MINAHAN AND SHAPIRO, P.C.
Our Regular Reminder
This is a reminder to all our union clients of the various services available through our firm. Most of our retainer agreements provide for unlimited legal advice, on-site visits and filing and processing of unfair labor practice charges. Please do not hesitate to contact us if you would like to have one of us conduct training, meet with employees or review a case for arbitration or MSPB. We are also just a phone call or a fax away if you need help or feedback researching any legal issue on federal sector employment.
Welcome New Client
We are delighted to report that AFGE Local 1300 has joined our family of Union retainer clients. Local 1300 represents employees of the Bureau of Prisons at the Federal Correctional Institution in Florence, Colorado. Welcome aboard!
Thanks to some help from West Publishing Company, our law firm now has a web site. The internet address is: http/minahan.wld.com. (Note: there is no "www"). Check out the site and let us know what you think!
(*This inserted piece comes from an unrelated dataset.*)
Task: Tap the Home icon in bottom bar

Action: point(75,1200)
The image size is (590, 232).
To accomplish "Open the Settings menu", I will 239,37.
A couple of recent rulings by the courts on disability claims are way off base. In Smith v. Midland Break Inc., 7 AD Cases 1560 (10th Cir. 1998) the Tenth Circuit ruled that employers have no obligation to reassign employees who cannot perform the essential functions of their own jobs. The Court ruled that the obligation to consider reassignment to a vacant position arises only when a disabled employee is capable of performing the duties of his current position but it is difficult for the employer to keep him there. This is just plain wrong. The Americans with Disabilities Act could not be more plain in its requirement that reassignment to another position is the type of accommodation for disabled employees which every employer must consider.
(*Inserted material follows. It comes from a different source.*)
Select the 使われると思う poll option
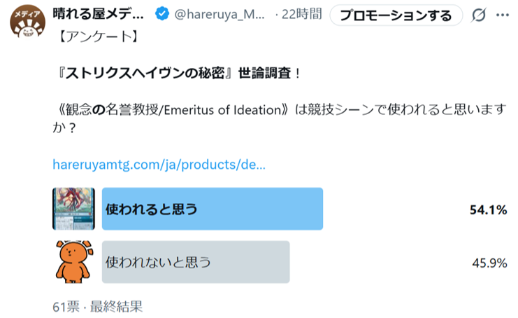 [x=212, y=209]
If you thought that was strange, check out Reeves v. Johnson Controls, Inc., 7 AD Cases 1675 (2nd Cir. 1998). The Court there ruled that an employee suffering from panic disorder with agoraphobia is not a disabled individual entitled to the protections of the ADA. The employee suffered his attacks going over bridges, going through tunnels or traveling in crowded conditions. The Court ruled that "everyday mobility is not a major life activity under the Americans with Disabilities Act. " Strange.
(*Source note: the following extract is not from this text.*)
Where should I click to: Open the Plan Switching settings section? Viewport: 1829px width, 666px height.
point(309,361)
As if you needed more reasons not to use the EEO process, the Fifth Circuit ruled in Gibson v. Brown, 76 FEP Cases 450 (7th Cir. 1998) that compensatory damages may not be awarded in the administrative process. In so doing, the Court disagreed with a decision by the Fifth Circuit last year which held that compensatory damages are available in the administrative process. According to the Seventh Circuit's reading of the law, compensatory damages are awardable only in a federal court lawsuit where either party has the option to request a jury trial.
Right to Privacy
A recent decision by the Sixth Circuit involved an unusual application of employees' privacy rights. The Court ruled that it was improper for a city to disclose personal information about undercover officers to defense attorneys representing gang members in a criminal case. The Court relied on the right to privacy in the U. S. Constitution. This right has fallen out of favor recently but it was the existence of this same constitutional right to privacy which was the basis for the Supreme Court's Roe v. Wade decision on abortion. Kallstrom v. Columbus, Ohio, 36 GERR 316 (6th Cir. 1998).
In FDIC, 36 GERR 308 (1998), the FLRA upheld the award of an arbitrator who ruled that FDIC mistakenly classified certain employees as "professional" employees exempt from the FLSA's overtime requirements. The arbitrator ordered FDIC to pay backpay for the lost overtime. The FLRA also concluded that the employees were entitled to double damages, meaning an equal amount of their backpay as additional damages. The FLRA said that double damages must be the norm when overtime is improperly withheld and that a federal agency can avoid double damages only by showing that it acted in good faith and had reasonable grounds for believing it was not violating the law.
Contracting Out Halted
The National Air Traffic Controllers Association obtained a significant victory when a federal court ruled that the FAA must cancel its program to privatize 129 air traffic control towers. Natca v. Secretary of Transportation, 36 GERR 305 (N.D. Ohio 1998). Significantly, the federal judge allowed the union to bring the lawsuit on behalf of its members and did not, as so many courts do in these cases, refuse to hear the merits of the lawsuit on some technical ground. The Court found that certain 1982 and 1994 statutes applicable to the FAA prohibited the privatization in the manner contemplated by FAA and required compliance with OMB circular A-76 before any contracting out could occur.